Do Mormons Believe in Evolution?

Sometimes I look at the title of what I am about to write and think, “Yeah, I’m just asking for it this time.”  Evolution might not be the biggest hot-button issues among Mormons (Diet Coke and Sunday football vie for that title), but you can certainly get folks worked up about it if you want to.

I’ve probably stated the question incorrectly, because some Mormons believe in evolution to some extent or another, and some hold to the notion that the Creation took place in six (very busy) 24-hour periods.  I personally think that the latter group has a screw loose, but I would never say that publicly.


The “official” relationship between the LDS Church and science has always been an interesting one, and perhaps atypical of the relationship between science and Christianity at large.  You start with the concept of continuing revelation, which is fundamental to Mormon theology, and add to it Joseph Smith’s declaration that “All truth belongs to Mormonism,” meaning that we accept truth regardless of its source, and you end up with a religion that is very accommodating of scientific discoveries.
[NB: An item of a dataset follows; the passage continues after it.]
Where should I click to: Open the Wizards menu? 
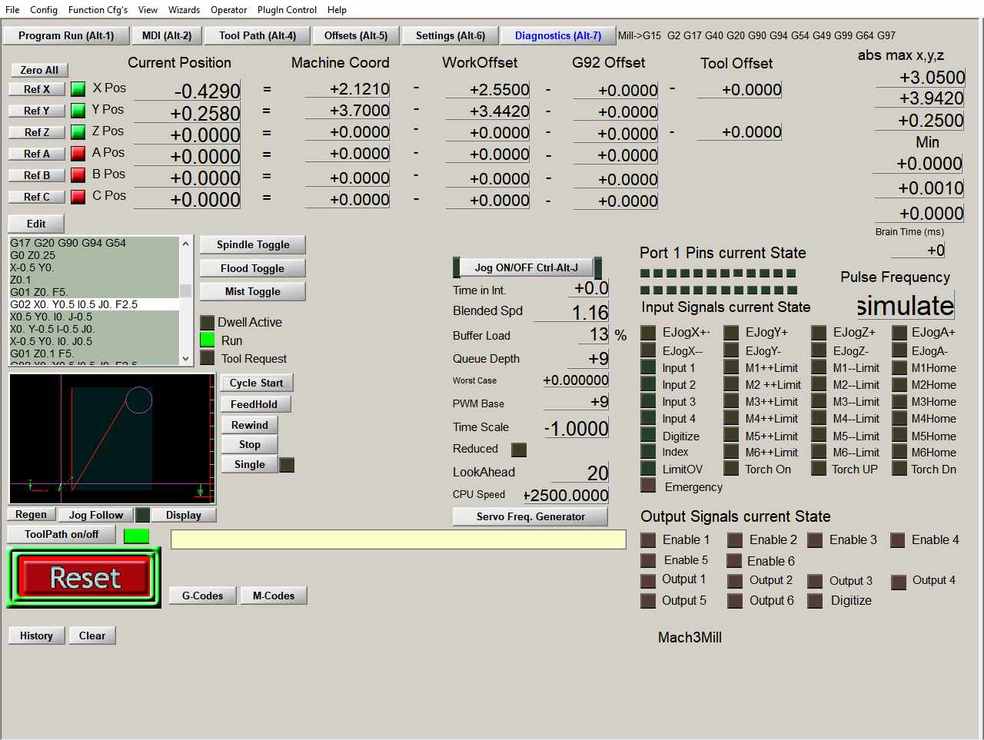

For the LDS Church, evolution and creationism are not necessarily exclusive of one another.

The Church does not take an official position on the role of natural selection and adaptation, although you can probably dig out all kinds of things said one way or the other by Church leaders over the past 180 years.  (There was a recent shot taken at the Big Bang theory at General Conference that got plenty of laughs.)  What the Church does stand by is that the earth and all that is in it was created by Jesus Christ under the direction and authority of our Father in Heaven.  That creation took place over 6 “creative periods,” although the length of those creative periods is not defined.  We believe that Man (using the capital “M” which includes women, so ladies, no need to pick up the torches and pitchforks) in His image.  That is about as much as has been revealed to us, and anything beyond that is speculation.
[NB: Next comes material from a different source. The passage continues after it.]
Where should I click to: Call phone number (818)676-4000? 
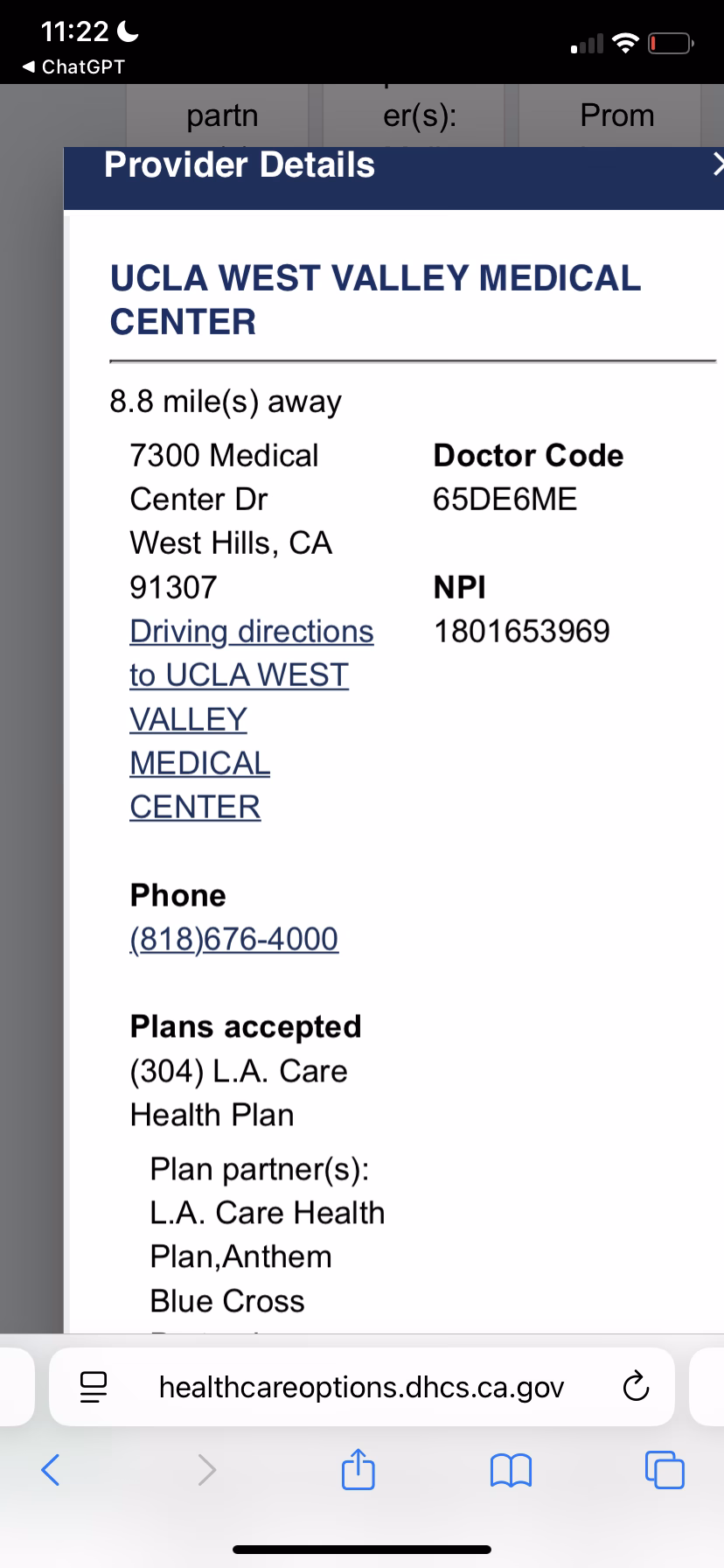(x=233, y=939)
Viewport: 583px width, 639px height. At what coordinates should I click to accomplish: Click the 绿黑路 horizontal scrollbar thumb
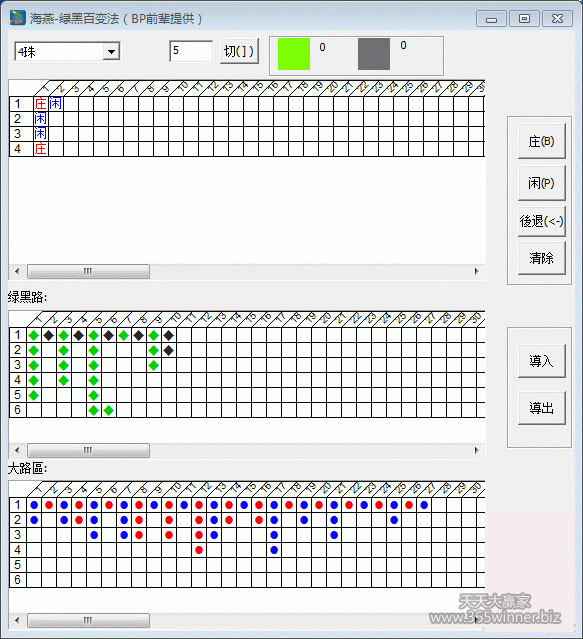pos(88,450)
Mormons typically have not gone to the same lengths to argue away evidence of natural selection that fundamental Christians have.  I haven’t heard anyone say that dinosaur bones are part of some conspiracy, or that they were placed in the earth by Satan to just confuse us (I did, however, hear one erstwhile Mormon creationist say that God put them there to test our faith.  Kind of a celestial practical joke). However, there has been talk by Church leaders  and members that appears to be unsupportable by any good science (such as discussions of Earth being only 6,000 years old, a notion which I think has to be put aside as speculation given all of the evidence piled against it).  I attribute that to the limited scientific knowledge of the speakers and the lack of any specific revelation on the timing or process of the Creation.  Where there are gaps in revealed truth, we are left to scratch our heads and figure things out as best we can.  Sometimes we stumble across the right answers.  Sometimes we miss the mark.  Sometimes we just talk crazy.

Like anyone else, I can speculate plenty, and I have theories about the Creation that probably are just as boneheaded as anyone else’s.  In my mind, God is omnipotent, and part of being omnipotent is being the perfect scientist.  and I wouldn’t begrudge him a bit if He utilized natural laws when creating the universe.  I think that the story of the Creation has both literal and figurative aspects, and that if we get too caught up in reading everything as strictly literal, we paint ourselves into uncomfortable theological corners.

I don’t know the extent to which natural selection played a role in creation (although anyone who has seen me at the beach is forced to concede that evolution might just have a point).  I have read enough to accept that it played some part, but also enough to know that the theory is hardly perfect or all-encompassing.  However, I do not believe that in order for us to accept God’s role in the Creation we have to reject scientific evidence, nor vice versa.  All science is tentative, and therefore it is likely that both Christianity and science will refine their views on this subject as time progresses.  It would be the supreme conceit for either side to suggest that they know for certain how the universe was created, and I am content to wait until we have enough light on the matter to see clearly.